Well, most people have certain central notions from which they draw their political convictions. Simple some may be but not necessarily simplistic. That’s because championing liberty, for example, is in fact championing extensive complexity–when millions of human beings are free to think and act as they choose, the outcome is something totally diverse, a complex society with thousands of elements, features, attributes, processes, goods and services contributing to human flourishing. Freedom isn’t just one course of conduct but many, many, and most aren’t even predictable. So those who champion it by no means place their trust in just one idea but in the capacity of people to forge millions of them.
In contrast, do the critics of the regime of liberty promote anything comparably complex?

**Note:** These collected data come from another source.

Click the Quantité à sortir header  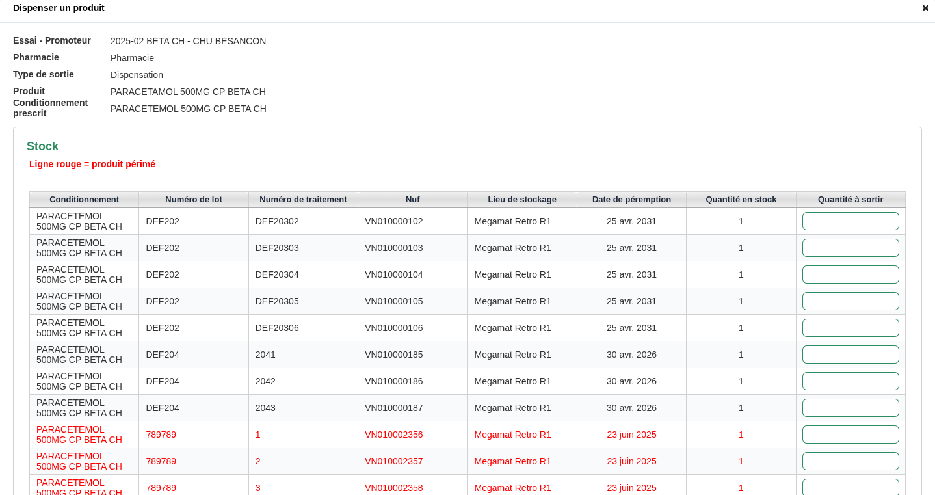point(850,200)
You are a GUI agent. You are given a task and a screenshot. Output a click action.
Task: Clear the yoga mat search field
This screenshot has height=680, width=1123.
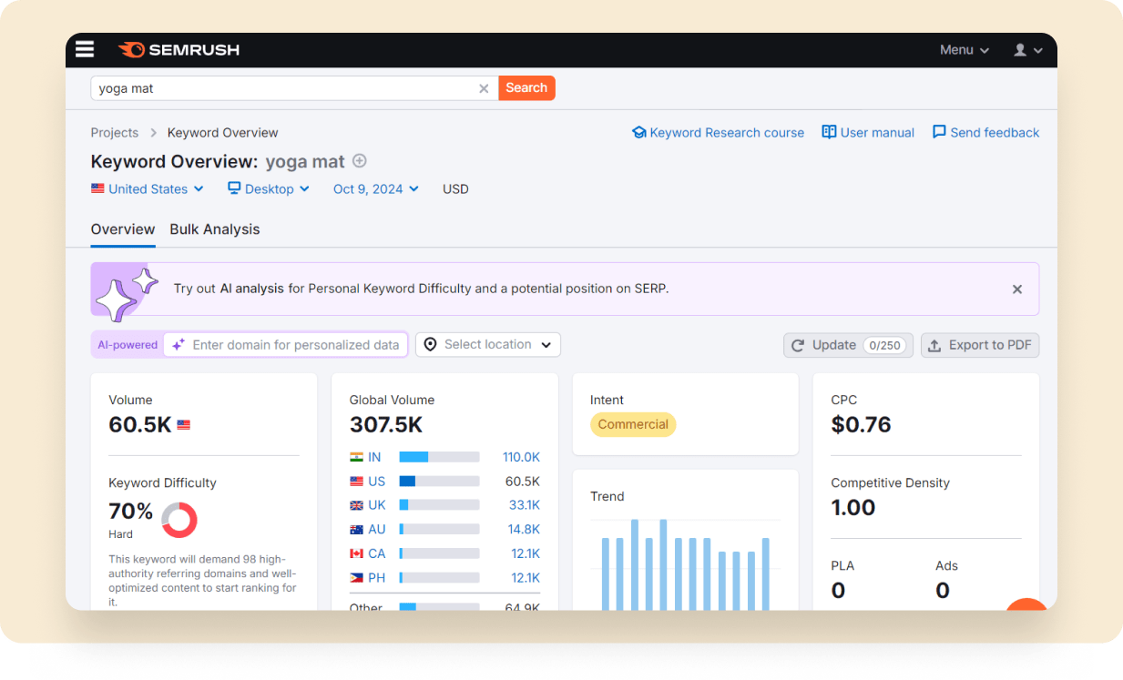coord(484,88)
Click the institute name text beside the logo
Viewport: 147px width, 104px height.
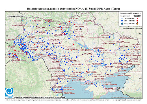click(40, 98)
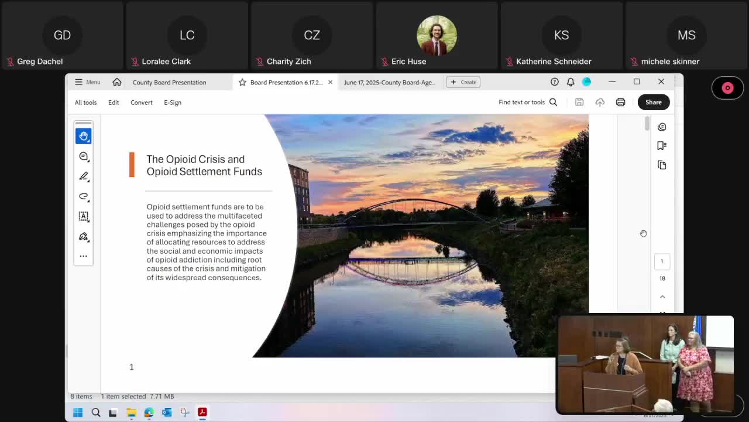Choose the Highlight pen tool

[83, 176]
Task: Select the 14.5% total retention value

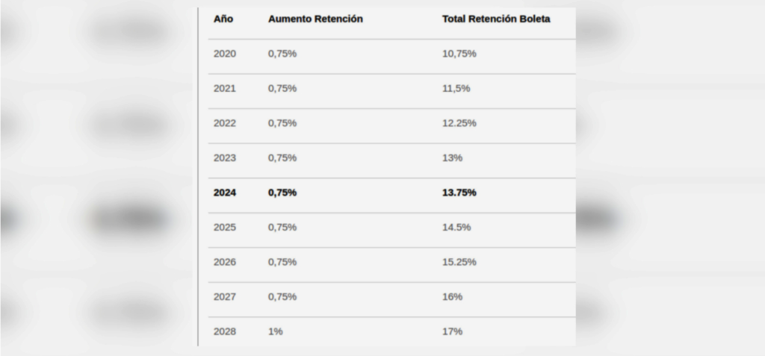Action: tap(456, 227)
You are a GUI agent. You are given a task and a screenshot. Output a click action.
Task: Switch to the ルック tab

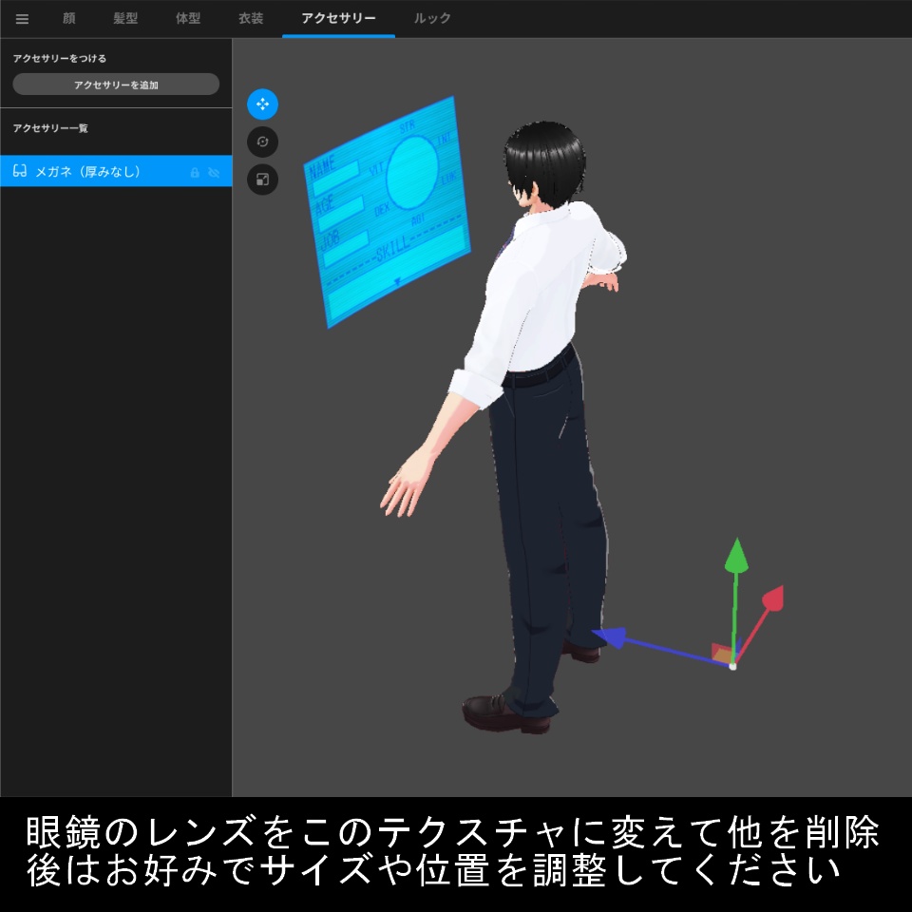(x=434, y=17)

No, not actually. Their bottom line is always: "Have governments use additional coercive force!" Rob Peter to serve the needs of Paul. Force Peter to conform to rules and more rules. The one note that such political operatives, including citizens and their "representatives," sing is "Just make people do what they don’t want to do." Coercive force is the answer that will save us from every adversity! Be they conservatives or liberals or socialist or Fascists such folks trust in just one policy over all others, namely, to subdue the will of their fellow human beings and bend them to their own.
What could be more simplistic than this? Where is there any complexity, diversity, multifacetedness in such a doctrine? But one may suppose that by dismissing their critics as simplistic adherents to this idea hope that their own simplistic idea will not be too evident. Just insisting that the policy of coercion against innocent human beings is a sophisticated one might put champions of liberty on the defensive and confound those on the sidelines. But what champions of liberty need to realize is that it isn’t they who advance simplistic, one-size-fits-all answers to the problems people face in their lives and communities but their opponents who trust nothing more than the deployment of state power–from the mild sort now dubbed "nudging," to the more Draconian one involving vice squads. 

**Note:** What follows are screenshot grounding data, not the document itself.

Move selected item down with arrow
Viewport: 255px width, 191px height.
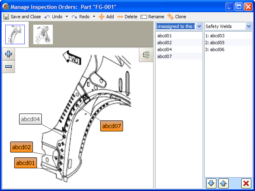pyautogui.click(x=211, y=183)
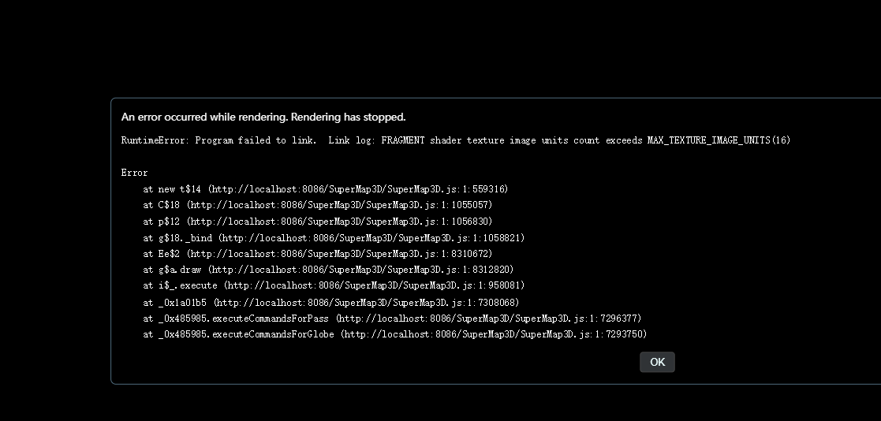Click the MAX_TEXTURE_IMAGE_UNITS(16) text
The image size is (881, 421).
tap(719, 140)
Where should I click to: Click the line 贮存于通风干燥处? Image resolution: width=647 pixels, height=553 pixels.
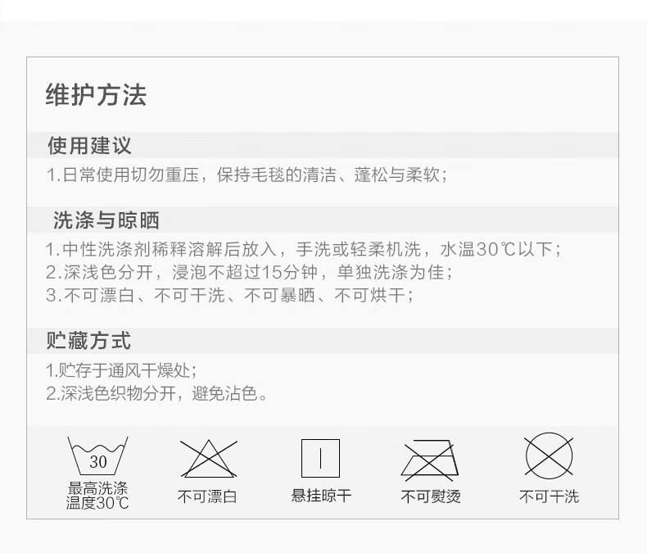[121, 370]
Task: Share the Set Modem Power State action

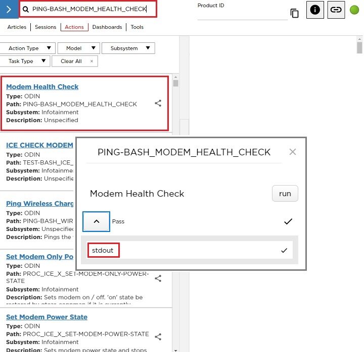Action: point(158,336)
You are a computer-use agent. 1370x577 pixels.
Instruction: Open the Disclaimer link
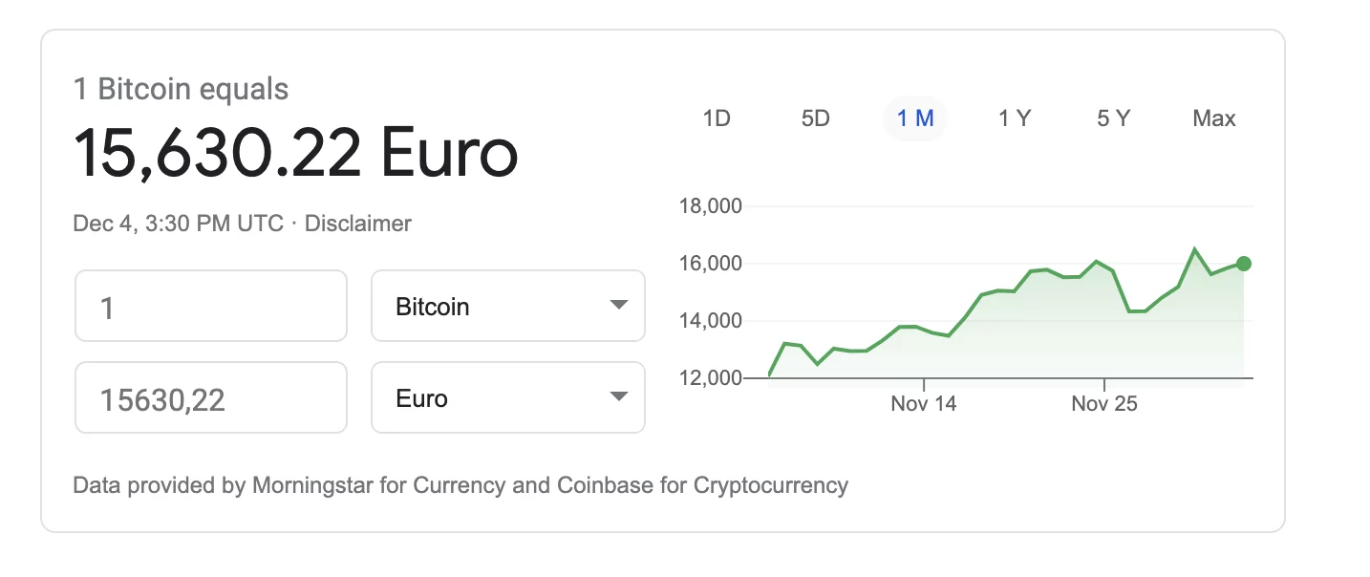[358, 224]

Take this to the personal level and consider whether a peaceful individual, unarmed, lives a more complex, diverse, multifaceted life, and interacts with others in highly varied ways or does a bully do this, or a criminal, whose one and only effective method is to deploy coercive force? The answer seems quite evident from just looking around at history and our daily lives. Take terrorists, as a case in point. Do they have many ways of dealing with their fellow human beings? Not at all–what they do is kill and maim them, period.
So when those who chide defenders of the free society for having only one answer to our problems, or for saying "no" to coercion wherever it is found, they have it all wrong. Champions of individual liberty are only starting out toward solving problems by refusing to sanction coercion. Once coercion is prohibited and substantially removed from human associations, all kinds of different peaceful ways of dealing with life’s challenges are unleashed. Statists, however, do not trust this. They have confidence in only one thing: coercion or its threat. Anything else seems to leave them utterly nonplussed. 
I recommend that no one be intimidated by the thoughtless charge that freedom is a simplistic solution to problems we face in our personal and social lives. It is not. Freedom is what makes possible, indeed encourages, creativity, ingenuity, entrepreneurship, adventure, productivity, friendship, cooperation, and all the rest of what makes for a worthwhile life for people. It is the use or threat of coercive force that ruins all this wherever it is invoked.